━━━ Brano da leggere ━━━

Quindi anche quando si fa una ricerca, dentro argomenti importanti come questi, se non c’è l’onestà della domanda, non c’è neppure l’onestà della risposta. E allora tutto è vanità».
Girerebbe invece un film sul conflitto arabo-israeliano, sulla Terra Santa di oggi?
«Credo di no. Ricordo quando ogni anno, a Natale, andavo a salutare il cardinal Carlo Maria Martini, allora arcivescovo a Milano; lui mi diceva: “La prima cosa necessaria per la pace, è una pace vera tra Israele e Palestina. Finché lì ci sarà la guerra, non ci sarà pace nel mondo”. Se c’è una via per realizzare la convivenza tra i popoli, la condizione che non si può prescindere è quella dell’onestà. Coloro che comandano gli Stati, però, onesti non sono. A volte fingono la disponibilità alla pace, ingannandoci. Cosa c’entra tutto questo con quelle pietre testimoni di un passato di cui ancora oggi siamo qui a parlare? Proprio su quelle pietre hanno camminato, ragionato, combattuto opposti interessi: finché pensavano che questo giovanotto ribelle compisse miracoli, correvano tutti da lui; poi, quando hanno capito che i miracoli che Cristo compiva erano di altro genere, erano i miracoli dell’amore, beh, allora hanno pensato: non mi serve… e poi Cristo ammoniva tutti e condannava i trasgressori dell’onestà. Allora, questi trasgressori dell’onestà quando hanno capito che l’impegno era che loro stessi diventassero onesti, hanno preferito Barabba».

━━━

# Compiti scritti:
1. Rispondi a queste domande sul brano:
(a) Secondo chi parla, che cosa manca quando non c'è l'onestà della domanda?
(b) Chi andava a salutare ogni anno a Natale chi parla?
(c) Chi hanno preferito i trasgressori dell'onestà?
2. Elenca tutti i nomi propri di luogo presenti nel brano.
Il materiale non ha alcun ruolo in questo lavoro.

━━━ Dati forniti ━━━

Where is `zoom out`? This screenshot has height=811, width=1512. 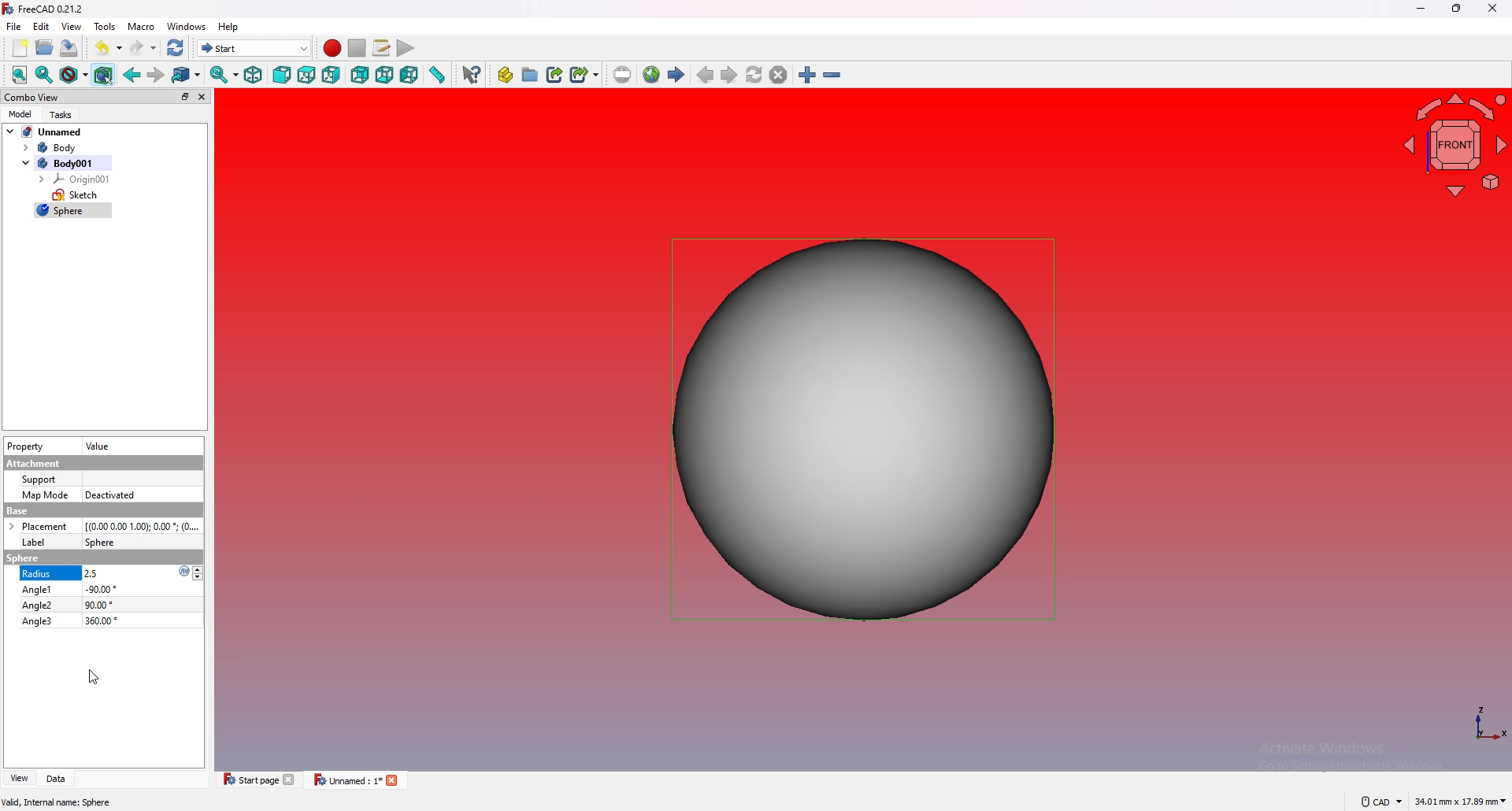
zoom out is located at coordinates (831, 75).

━━━
━━━ Dati forniti ━━━

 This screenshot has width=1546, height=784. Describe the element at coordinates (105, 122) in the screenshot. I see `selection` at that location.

━━━

# Soluzioni per compito:
1.
(a) Manca l'onestà della risposta.
(b) Il cardinal Carlo Maria Martini, allora arcivescovo a Milano.
(c) Barabba.

2. Terra Santa, Milano, Israele, Palestina.